## What is required
Find every line in the records that holds the string "Toggle". Copy each one.
*** Given entries ***
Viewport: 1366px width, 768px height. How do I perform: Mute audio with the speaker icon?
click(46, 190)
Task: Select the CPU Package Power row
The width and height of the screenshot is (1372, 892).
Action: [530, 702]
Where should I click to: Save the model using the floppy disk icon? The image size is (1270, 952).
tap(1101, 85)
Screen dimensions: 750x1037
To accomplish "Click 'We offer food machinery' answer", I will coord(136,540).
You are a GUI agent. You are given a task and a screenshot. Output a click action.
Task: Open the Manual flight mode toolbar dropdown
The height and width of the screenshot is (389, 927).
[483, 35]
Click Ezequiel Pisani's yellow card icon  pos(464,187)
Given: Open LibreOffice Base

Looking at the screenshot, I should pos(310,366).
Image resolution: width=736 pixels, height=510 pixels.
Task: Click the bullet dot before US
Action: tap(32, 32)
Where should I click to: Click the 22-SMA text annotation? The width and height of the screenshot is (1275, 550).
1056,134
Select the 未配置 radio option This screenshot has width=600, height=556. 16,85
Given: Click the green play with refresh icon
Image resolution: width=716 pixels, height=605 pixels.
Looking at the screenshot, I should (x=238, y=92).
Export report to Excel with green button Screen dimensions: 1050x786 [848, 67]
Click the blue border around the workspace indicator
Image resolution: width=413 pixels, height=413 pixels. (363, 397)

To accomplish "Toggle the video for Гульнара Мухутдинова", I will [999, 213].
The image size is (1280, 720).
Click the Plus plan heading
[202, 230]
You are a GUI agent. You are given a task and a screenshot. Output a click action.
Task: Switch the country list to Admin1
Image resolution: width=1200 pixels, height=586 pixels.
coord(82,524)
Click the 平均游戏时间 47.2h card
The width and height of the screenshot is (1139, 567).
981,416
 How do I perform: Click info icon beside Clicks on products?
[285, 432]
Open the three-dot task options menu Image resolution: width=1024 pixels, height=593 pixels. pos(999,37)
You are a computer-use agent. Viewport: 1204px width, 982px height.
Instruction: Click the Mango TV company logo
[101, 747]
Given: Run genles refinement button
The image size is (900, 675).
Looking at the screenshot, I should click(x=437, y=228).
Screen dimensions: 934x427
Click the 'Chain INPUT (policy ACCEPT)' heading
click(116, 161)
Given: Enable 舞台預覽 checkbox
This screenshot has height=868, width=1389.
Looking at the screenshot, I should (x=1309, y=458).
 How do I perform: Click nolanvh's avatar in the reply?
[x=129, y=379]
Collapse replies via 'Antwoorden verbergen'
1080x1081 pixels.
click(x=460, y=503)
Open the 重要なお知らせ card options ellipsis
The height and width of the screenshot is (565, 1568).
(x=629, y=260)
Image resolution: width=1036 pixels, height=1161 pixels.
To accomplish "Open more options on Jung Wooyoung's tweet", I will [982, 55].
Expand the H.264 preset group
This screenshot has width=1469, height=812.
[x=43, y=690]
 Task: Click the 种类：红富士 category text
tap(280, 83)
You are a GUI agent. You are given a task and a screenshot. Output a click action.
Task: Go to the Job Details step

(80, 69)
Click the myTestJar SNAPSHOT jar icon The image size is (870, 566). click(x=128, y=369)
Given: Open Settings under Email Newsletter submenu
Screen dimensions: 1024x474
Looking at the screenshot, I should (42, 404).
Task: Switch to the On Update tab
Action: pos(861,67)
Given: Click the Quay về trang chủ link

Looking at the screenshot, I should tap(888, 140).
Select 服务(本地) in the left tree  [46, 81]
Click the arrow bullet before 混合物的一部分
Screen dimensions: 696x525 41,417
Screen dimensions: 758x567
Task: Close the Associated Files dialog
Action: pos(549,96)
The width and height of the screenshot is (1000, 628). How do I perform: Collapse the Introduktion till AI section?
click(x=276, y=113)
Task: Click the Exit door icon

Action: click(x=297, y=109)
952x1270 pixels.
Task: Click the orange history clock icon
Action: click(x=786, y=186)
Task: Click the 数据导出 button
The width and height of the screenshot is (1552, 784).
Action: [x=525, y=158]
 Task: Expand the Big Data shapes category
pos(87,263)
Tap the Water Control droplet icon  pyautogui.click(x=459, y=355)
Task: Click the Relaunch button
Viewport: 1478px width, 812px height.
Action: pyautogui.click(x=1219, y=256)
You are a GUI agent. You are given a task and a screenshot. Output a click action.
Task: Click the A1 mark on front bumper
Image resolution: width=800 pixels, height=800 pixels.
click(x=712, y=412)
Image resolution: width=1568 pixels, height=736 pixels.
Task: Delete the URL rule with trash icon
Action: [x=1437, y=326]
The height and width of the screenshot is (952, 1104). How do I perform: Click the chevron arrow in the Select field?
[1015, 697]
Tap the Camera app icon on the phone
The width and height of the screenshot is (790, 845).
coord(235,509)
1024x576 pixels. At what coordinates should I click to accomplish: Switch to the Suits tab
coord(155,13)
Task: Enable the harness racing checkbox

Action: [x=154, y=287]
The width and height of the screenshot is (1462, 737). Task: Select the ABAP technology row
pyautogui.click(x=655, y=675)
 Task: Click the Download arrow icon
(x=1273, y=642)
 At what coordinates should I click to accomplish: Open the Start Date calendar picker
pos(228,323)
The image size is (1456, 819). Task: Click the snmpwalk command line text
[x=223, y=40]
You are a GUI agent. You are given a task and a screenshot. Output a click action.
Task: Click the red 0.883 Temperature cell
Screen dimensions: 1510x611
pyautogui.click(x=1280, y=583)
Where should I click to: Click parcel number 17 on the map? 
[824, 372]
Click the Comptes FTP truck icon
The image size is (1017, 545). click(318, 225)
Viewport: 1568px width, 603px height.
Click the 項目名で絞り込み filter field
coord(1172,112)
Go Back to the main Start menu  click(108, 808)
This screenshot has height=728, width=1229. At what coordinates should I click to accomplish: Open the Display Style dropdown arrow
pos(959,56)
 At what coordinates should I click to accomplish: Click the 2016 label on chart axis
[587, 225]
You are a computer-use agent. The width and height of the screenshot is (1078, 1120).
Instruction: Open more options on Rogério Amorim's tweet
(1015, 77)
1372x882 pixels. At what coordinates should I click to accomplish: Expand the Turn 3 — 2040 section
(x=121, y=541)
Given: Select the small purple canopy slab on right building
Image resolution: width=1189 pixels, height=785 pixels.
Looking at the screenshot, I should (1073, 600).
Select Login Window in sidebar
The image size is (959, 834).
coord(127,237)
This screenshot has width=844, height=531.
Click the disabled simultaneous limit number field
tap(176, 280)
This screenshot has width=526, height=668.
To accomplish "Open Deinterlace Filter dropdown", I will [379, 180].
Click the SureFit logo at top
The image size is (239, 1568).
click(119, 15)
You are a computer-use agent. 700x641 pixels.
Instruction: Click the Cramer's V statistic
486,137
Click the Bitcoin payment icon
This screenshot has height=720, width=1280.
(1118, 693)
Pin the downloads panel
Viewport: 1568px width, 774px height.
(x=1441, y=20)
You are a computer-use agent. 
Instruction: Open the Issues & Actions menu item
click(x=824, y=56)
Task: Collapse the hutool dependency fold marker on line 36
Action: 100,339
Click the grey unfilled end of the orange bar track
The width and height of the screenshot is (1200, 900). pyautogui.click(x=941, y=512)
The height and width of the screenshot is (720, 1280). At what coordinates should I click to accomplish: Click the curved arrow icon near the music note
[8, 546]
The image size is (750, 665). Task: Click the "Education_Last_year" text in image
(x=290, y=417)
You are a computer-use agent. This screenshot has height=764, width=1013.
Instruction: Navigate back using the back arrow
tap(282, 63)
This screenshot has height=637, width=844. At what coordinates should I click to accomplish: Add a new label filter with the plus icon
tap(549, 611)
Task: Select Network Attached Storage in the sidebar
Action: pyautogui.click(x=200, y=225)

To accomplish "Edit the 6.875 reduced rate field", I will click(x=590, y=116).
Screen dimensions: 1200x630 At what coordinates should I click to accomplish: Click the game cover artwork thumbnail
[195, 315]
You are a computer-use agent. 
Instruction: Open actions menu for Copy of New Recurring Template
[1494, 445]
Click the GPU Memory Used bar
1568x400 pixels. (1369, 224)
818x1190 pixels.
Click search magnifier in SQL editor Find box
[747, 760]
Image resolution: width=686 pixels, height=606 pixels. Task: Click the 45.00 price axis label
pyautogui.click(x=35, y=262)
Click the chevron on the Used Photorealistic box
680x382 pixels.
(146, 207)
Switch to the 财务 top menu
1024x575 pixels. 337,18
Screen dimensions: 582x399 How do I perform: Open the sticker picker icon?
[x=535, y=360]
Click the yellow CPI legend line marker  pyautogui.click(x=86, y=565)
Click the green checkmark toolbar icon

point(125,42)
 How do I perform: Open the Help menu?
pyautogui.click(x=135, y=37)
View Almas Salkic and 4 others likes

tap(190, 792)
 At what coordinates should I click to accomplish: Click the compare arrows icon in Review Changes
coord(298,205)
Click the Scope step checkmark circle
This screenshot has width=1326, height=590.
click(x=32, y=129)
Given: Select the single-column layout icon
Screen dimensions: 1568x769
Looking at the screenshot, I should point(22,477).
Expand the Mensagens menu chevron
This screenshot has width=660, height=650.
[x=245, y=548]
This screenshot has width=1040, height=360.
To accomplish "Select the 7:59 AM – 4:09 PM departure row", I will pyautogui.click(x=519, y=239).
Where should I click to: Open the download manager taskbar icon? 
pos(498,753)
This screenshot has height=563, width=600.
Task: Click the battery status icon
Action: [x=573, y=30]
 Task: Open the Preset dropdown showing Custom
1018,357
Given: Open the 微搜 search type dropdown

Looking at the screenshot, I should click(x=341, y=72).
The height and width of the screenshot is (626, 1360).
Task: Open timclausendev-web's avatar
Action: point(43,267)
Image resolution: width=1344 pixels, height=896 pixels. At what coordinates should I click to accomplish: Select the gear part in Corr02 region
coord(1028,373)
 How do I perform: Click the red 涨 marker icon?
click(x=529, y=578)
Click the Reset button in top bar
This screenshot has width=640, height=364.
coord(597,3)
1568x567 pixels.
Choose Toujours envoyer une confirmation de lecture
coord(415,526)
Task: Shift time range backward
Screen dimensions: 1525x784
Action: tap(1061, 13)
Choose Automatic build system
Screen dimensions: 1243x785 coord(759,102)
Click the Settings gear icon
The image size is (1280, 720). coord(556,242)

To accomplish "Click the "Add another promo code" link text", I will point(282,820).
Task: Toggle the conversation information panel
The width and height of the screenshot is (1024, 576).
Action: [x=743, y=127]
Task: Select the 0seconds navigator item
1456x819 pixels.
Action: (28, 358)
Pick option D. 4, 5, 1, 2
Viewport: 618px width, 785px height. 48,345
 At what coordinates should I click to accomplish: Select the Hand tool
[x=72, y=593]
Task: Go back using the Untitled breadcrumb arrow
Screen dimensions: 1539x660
*** End of Given entries ***
## Task solution
To accomplish "Toggle the video for Гульнара Мухутдинова", I will [999, 213].
Task: Toggle the conversation information panel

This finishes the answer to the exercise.